Friday, January 2, 2009

The Omnivore's Dilemma

I got this Michael Pollan book for Christmas and finished it off a couple of nights ago. Fan-fucking-tastic. I mean, it's not high literature, but I agree with his premise completely: why are people more concerned about the price of food than the quality or consequences? Obviously food affects our health and the environment so why do we eat a lot of chemicals? His book has convinced me to swear off processed food and to buy only pasture-fed animal products, but it's going to be tough. I can get organic vegetables that are local at the farmer's market, but meat is another thing. There are local ranchers, but they either sell in bulk once a year or to grocery stores that are far from me. I checked out one local organic store, Country Sun in Palo Alto, because they have local pasture-fed beef, but the store is small and the meat was frozen. I'll have to try Dittmer's in Mountain View, but I don't know how much of their meat is local. It defeats the purpose to get food that has traveled a long ways (I make exceptions for bananas and other tropical fruit because I'm a hypocrite like that).

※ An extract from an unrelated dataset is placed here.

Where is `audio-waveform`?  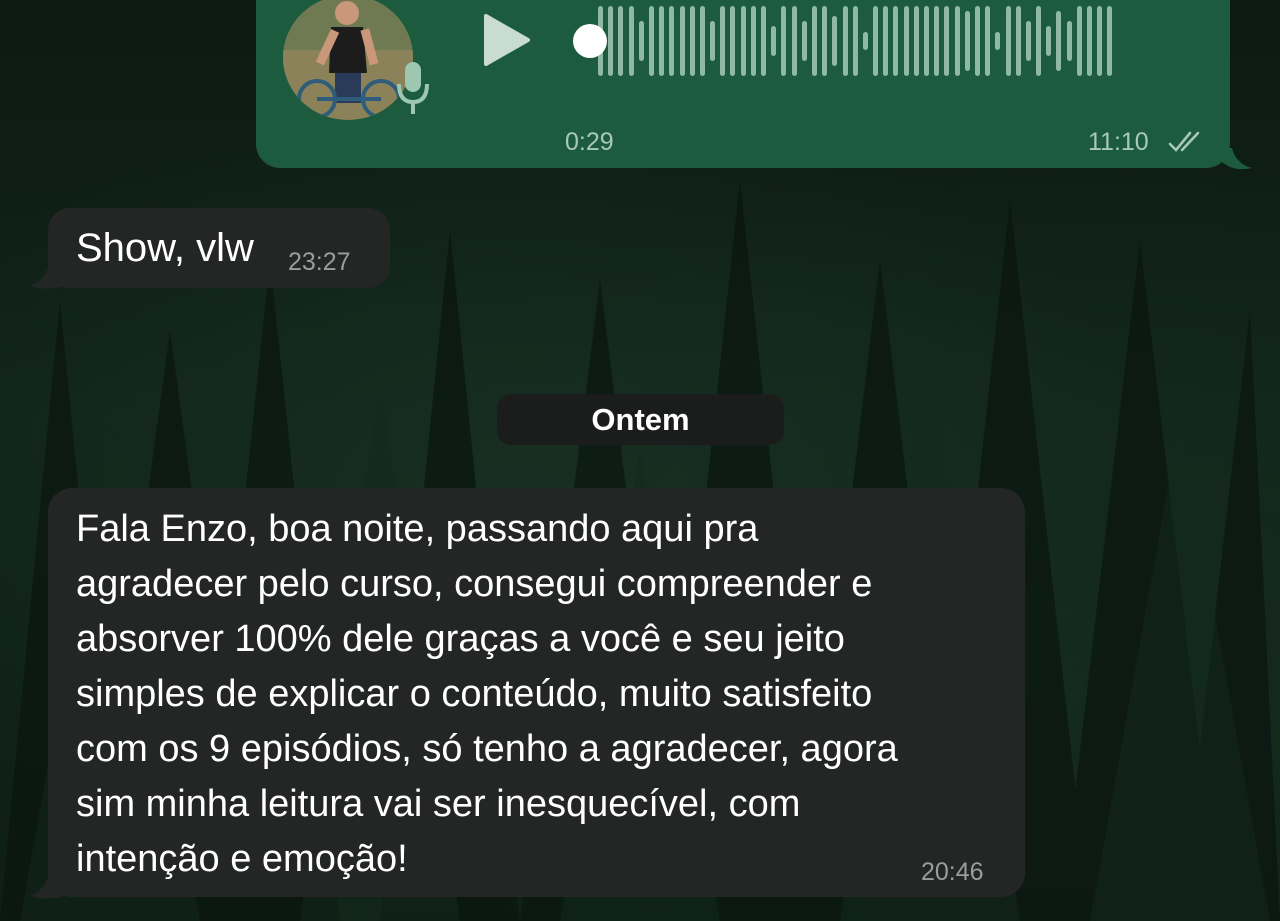 audio-waveform is located at coordinates (893, 41).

The other amazing part of the book is how much corn we eat. Corn feeds the cows, chickens and pigs we eat, corn is used to make high fructose corn syrup to sweeten stuff and other parts of corn are used for additives. All of this corn eating is possible only because the corn is subsidized. Otherwise, how could it be cheaper to process corn to make a sweetener rather than just get sugar from sugar cane? It's also not good for ruminants like cows to eat corn since it messes with their digestive system. Cows are designed to eat grass. By feeding them corn, they aren't as healthy and aren't as natural. I'm trying to get closer to the food chain to avoid the industrialization of food because I think natural food tastes better and is healthier. Unfortunately, a lot of organic food has been industrialized so I can't trust that label either. I don't care if the corn is organic or not; it shouldn't be fed to cows.

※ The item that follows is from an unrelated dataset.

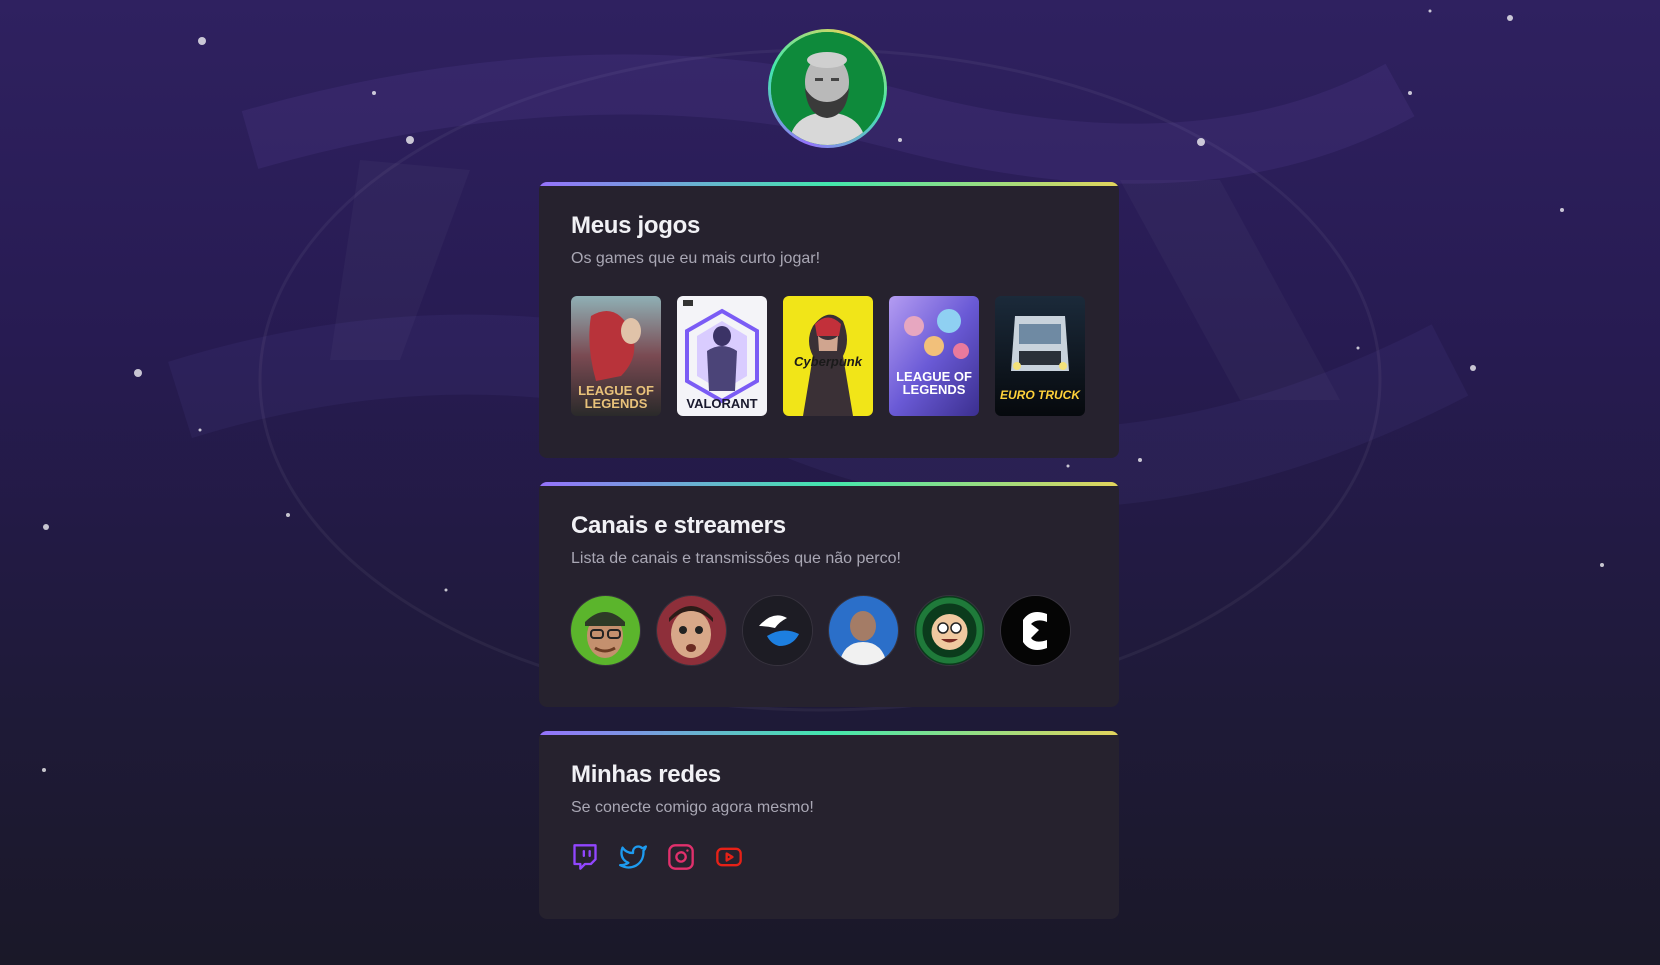 This screenshot has height=965, width=1660. What do you see at coordinates (722, 404) in the screenshot?
I see `game-title: VALORANT` at bounding box center [722, 404].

I also only want to eat animals that get to do what they want. Sure, they're being killed so I can eat, but I want their time to be well spent rather than cooped up in a cage in their own filth. That isn't ethical. Some vegetarians might argue that not eating them is even more humane, but animals in the wild die gruesome deaths all the time.

2 comments:

Unknown said...

This sounds like a fascinating read. I'll have to dig it up.

Jeremy said...

The writing isn't fantastic and he's a little arrogant, but I definitely think it's worth reading. It might change how you view food. It certainly did for me.